Sur les épaules des géants


Il y a 50 ans. Une grande étape avait été franchie, vécue  par nos parents, babyboomers, dans les années 60. Premier moment dans l’histoire où, il était permis de rêver. L’espoir d’être un « self made man » encore très présente laissait tranquillement la place à cette idée qu’ils pouvaient maintenant faire « mieux » que leurs parents, en allant à l’école. Ils pourraient peut-être sortir de leur niveau social, ne plus être prolétaire, comme dirait mon père.

Aujourd’hui. Prenons un petit bout de chou. Disons 10-12 ans. D’accord il n’est déjà plus si petit, mais c’est encore un enfant. Demandez-lui ce qu’il fera plus tard. Et répétez l’exercice avec tous les amis de sa classe. Vous serez surpris : aucun de ces enfants n’exprimera de limites quant à ce qu’il peut réaliser dans la vie. Il sait que toutes les possibilités sont là, à sa portée. Médecin, comédien, architecte, pompier… nous avons su démocratiser le savoir pour permettre à chacun de réaliser son plein potentiel.

Il y a 30 ans. J’ai tout à fois voulu être diplomate, médecin, infirmière, ballerine. Mes parents avaient cette manière d’espérer et de croire en nous en nous disant qu’au fil des générations, les membres de notre famille se sont améliorés, que leurs réussites ont toujours été de plus en plus grandes. Ils espéraient que nous ferions plus et mieux et ils en seraient fiers.
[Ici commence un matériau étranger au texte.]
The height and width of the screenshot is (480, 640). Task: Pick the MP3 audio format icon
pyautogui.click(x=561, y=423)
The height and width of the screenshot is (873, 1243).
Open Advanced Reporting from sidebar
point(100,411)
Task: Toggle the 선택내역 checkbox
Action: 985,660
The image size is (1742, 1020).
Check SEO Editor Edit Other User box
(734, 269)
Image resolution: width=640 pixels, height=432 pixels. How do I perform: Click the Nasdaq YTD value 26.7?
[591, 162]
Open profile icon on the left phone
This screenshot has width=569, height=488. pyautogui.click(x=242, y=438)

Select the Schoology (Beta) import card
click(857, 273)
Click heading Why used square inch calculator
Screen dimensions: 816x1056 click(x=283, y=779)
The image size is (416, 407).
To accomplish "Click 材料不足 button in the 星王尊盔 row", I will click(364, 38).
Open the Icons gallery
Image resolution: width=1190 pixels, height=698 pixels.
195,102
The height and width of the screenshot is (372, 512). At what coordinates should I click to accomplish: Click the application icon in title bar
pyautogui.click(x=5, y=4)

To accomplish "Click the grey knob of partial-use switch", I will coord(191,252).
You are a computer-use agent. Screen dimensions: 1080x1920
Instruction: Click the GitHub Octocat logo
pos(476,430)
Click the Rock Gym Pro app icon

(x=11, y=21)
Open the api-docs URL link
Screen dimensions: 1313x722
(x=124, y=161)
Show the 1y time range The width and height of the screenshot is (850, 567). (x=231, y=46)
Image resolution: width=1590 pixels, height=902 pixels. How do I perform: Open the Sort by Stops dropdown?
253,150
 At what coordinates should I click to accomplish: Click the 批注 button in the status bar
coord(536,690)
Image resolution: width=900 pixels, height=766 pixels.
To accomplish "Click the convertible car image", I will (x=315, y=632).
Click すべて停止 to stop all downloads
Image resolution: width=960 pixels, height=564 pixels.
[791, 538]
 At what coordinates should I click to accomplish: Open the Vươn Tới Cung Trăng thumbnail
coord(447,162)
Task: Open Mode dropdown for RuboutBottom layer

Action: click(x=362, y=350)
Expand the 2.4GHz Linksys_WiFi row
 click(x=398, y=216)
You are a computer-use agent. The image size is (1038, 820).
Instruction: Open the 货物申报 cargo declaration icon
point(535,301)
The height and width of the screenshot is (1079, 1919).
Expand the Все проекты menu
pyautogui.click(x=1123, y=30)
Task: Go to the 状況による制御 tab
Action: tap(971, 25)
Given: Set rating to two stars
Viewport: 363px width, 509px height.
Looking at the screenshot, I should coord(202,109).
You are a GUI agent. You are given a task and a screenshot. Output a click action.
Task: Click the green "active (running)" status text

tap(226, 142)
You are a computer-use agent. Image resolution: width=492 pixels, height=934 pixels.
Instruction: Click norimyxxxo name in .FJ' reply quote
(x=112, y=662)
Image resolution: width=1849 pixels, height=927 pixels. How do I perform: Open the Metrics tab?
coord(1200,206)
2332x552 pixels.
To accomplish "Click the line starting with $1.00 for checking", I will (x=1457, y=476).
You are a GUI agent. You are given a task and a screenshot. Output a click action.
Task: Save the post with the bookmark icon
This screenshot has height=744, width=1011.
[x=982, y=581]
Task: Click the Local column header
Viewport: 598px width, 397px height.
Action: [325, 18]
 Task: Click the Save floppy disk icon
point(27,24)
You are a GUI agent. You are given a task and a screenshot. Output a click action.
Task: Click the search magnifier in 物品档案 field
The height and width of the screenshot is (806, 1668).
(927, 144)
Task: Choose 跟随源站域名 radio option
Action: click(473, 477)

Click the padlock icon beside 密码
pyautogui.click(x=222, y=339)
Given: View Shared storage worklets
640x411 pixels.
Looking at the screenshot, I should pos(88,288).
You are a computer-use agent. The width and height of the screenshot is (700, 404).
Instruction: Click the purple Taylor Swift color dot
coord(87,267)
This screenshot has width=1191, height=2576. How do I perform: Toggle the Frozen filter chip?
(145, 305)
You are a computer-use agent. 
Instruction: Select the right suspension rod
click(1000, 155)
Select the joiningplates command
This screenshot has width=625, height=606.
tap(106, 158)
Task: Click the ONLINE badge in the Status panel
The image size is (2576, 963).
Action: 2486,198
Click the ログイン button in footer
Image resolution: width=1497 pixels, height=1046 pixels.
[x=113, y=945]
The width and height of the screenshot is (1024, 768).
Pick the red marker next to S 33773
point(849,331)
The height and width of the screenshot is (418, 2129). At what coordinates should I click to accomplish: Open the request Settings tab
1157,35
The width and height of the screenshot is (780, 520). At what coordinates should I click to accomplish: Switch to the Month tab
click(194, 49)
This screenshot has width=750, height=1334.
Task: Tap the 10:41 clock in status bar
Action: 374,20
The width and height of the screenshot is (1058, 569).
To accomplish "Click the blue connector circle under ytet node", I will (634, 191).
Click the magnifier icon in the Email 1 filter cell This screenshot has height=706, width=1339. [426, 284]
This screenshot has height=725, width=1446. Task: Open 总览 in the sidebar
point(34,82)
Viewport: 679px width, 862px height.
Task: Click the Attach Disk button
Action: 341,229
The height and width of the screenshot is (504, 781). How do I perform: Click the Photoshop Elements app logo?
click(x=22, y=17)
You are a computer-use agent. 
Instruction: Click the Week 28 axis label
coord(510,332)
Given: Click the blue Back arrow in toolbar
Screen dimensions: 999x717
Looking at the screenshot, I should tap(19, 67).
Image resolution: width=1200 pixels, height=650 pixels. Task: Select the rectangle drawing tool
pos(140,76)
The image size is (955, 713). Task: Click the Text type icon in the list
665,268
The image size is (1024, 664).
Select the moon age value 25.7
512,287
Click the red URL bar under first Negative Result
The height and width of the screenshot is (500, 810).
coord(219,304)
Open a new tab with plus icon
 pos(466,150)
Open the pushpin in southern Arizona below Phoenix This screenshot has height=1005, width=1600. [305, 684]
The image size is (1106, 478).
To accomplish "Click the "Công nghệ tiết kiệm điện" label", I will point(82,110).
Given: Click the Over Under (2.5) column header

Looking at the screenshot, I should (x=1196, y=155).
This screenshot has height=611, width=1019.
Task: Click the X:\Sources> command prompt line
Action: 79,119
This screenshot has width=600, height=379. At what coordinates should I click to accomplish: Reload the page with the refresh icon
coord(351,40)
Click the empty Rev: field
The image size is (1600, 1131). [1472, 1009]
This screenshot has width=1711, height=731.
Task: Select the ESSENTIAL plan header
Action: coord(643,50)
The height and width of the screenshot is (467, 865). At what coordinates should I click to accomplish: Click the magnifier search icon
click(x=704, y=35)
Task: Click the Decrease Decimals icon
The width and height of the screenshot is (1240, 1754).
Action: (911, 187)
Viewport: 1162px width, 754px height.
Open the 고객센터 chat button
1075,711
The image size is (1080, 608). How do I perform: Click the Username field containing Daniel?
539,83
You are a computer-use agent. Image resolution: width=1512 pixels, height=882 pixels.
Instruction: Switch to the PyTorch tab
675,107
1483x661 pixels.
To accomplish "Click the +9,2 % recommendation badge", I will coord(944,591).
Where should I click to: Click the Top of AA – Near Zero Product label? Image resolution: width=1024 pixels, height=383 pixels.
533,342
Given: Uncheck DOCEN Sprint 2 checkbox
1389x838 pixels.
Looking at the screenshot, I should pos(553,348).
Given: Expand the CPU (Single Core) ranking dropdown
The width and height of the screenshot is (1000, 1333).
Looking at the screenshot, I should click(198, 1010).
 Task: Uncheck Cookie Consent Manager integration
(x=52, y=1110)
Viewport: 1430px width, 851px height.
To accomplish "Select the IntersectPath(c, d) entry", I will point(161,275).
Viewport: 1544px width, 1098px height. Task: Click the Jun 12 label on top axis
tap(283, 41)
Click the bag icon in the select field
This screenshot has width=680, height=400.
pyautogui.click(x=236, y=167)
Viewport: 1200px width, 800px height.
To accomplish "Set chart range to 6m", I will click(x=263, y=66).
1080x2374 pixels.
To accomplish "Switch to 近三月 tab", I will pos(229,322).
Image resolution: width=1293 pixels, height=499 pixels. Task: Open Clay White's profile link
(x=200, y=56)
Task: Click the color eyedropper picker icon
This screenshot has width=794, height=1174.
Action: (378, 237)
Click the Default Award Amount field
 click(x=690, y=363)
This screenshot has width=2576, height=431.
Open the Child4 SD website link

Maintenant. Je ne sais pas si j’ai fait mieux que mes parents (j’en doute), mais je sais que tous les possibles étaient là. Je sais aussi que je vous ait fait sourire et réfléchir au cours des derniers mois; j’ai réfléchi, parlé, critiqué, parce que j’ai pu apprendre à réfléchir, parler et critiquer, en allant à l’école. Et j’en suis reconnaissante. Cet effort collectif qui vous avez fait pour moi, j’accepte de le faire pour nos enfants, pour qu’ils nous fassent sourire de fierté à leur tour.

Et demain? Mes parents ont accepté d’être des géants et m’ont laissé monter sur leurs épaules pour voir plus loin… et c’est maintenant au tour des miens (qui ne sont déjà plus si petits) de grimper sur mes épaules. Je suis aujourd’hui fière de ces jeunes qui s’unissent, qui sortent de l’apathie collective, s’impliquent, s’indignent et agissent.

Ils ont de 17 à 30 ans, ils sont au tiers de leur vie. Ce sont nos enfants. Ils sont les géants de demain… un demain qui s’annonce trouble et où il faudra pouvoir voir encore plus loin et où nous aurons besoin de géants, pour supporter sur leurs épaules le poids de cette pyramide inversée.